The refusal of so many countries to provide safe haven for these "cleared" prisoners provides a depressing illustration of our diminished credibility and our inability to persuade even those nations that are recipients of our substantial largesse.

What a change from October 1962! At the time of the Cuban Missile Crisis, President John F. Kennedy sent former Secretary of State Dean Acheson to brief French President Charles de Gaulle about this scariest of Cold War confrontations.

Acheson offered to show the French leader the U-2 reconnaissance photos that clearly showed Russian missile launchers in Cuba. De Gaulle waved them off and said, "No, no, no, no. The word of the president of the United States is good enough for me."

That may also have been true on September 12, 2001. But it's not true anymore. Thank you, President Bush.

As for the larger and more complex problem of Iraqi refugees, their situation has improved a bit but remains a national disgrace. The Associated Press reports that the number of Iraqi refugees admitted into the United States rose in June, crossing the halfway point on the Bush administration's goal of 12,000 by the end of September.

The State Department says 1,721 Iraqi refugees entered the country last month, up from 1,141 in May, the first time since 2003 that the Administration's target of 1,000 per month mark had been surpassed. In April, 974 Iraqis were admitted. The increase is said to be the result of a push to streamline the security vetting process by the departments of State and Homeland Security, which run the operation. How about Homeland Security and Streamlining for an oxymoron?

But even the 12,000 target is far lower than that of other many countries, and it's only a small slice of the two million Iraqi refugees. June's admissions brought the number of Iraqi refugees accepted in the U.S. to 6,463 since the current budget year began on Oct. 1. Those waiting include thousands of Iraqis who helped us as translators, drivers, and other grunt workers.

So the administration has three months to accept 5,537 more refugees to reach its goal of 12,000. Sweden has admitted about 40,000 since 2003.

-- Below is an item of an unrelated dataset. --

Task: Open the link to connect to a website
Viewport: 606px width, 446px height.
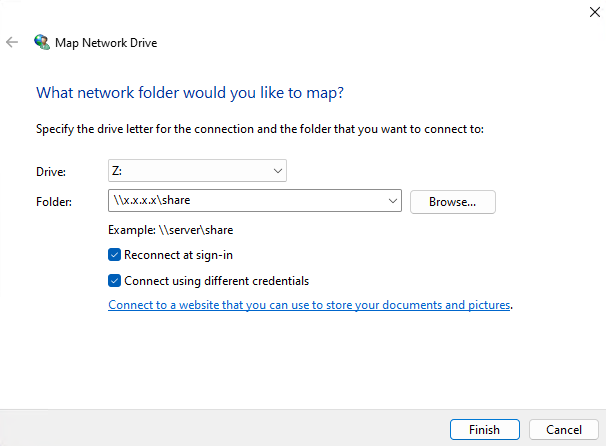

Which reminds me that President Gerald Ford put his political capital on the line to bring some 130,000 Vietnamese to the United States, and that nearly a million more would be admitted in the years that followed.

The refugees were airlifted to relocation camps in the United States. Then, after undergoing security checks, they were matched by the State Department with U.S. churches, families and civic groups. "To do less," President Ford later recalled of his effort, "would have added moral shame to humiliation."

That, of course, was pre-9/11 - the date the Bush Administration will use to justify admittance to just about anyone because that horrendous day "changed everything."

As for Mr. Parhat and his fellow Uighurs who languish in virtual solitary confinement at Gitmo-by-the-Sea, the government says it is considering its legal options. But the likelihood of him going anywhere any time soon is doubtful, despite the appeals court ruling.

But I have an RSS -- Real Simple Solution -- here. The seventeen Uighurs at GITMO should be admitted to - and welcomed by - the United States. Even the Pentagon says they are a danger to no one. They could re-start their lives. Arguably, they could even contribute to American society.

Yeah, yeah, yeah -- I know it's a presidential election year. And I know immigration is a contentious issue. But surely we could handle an additional seventeen people. And surely we owe these people something for chopping five years out of their lives.

Giving them asylum in the U.S. would be a heartening illustration of Compassionate Conservatism in Action.

It would also be what the Lady in the Harbor would want us to do.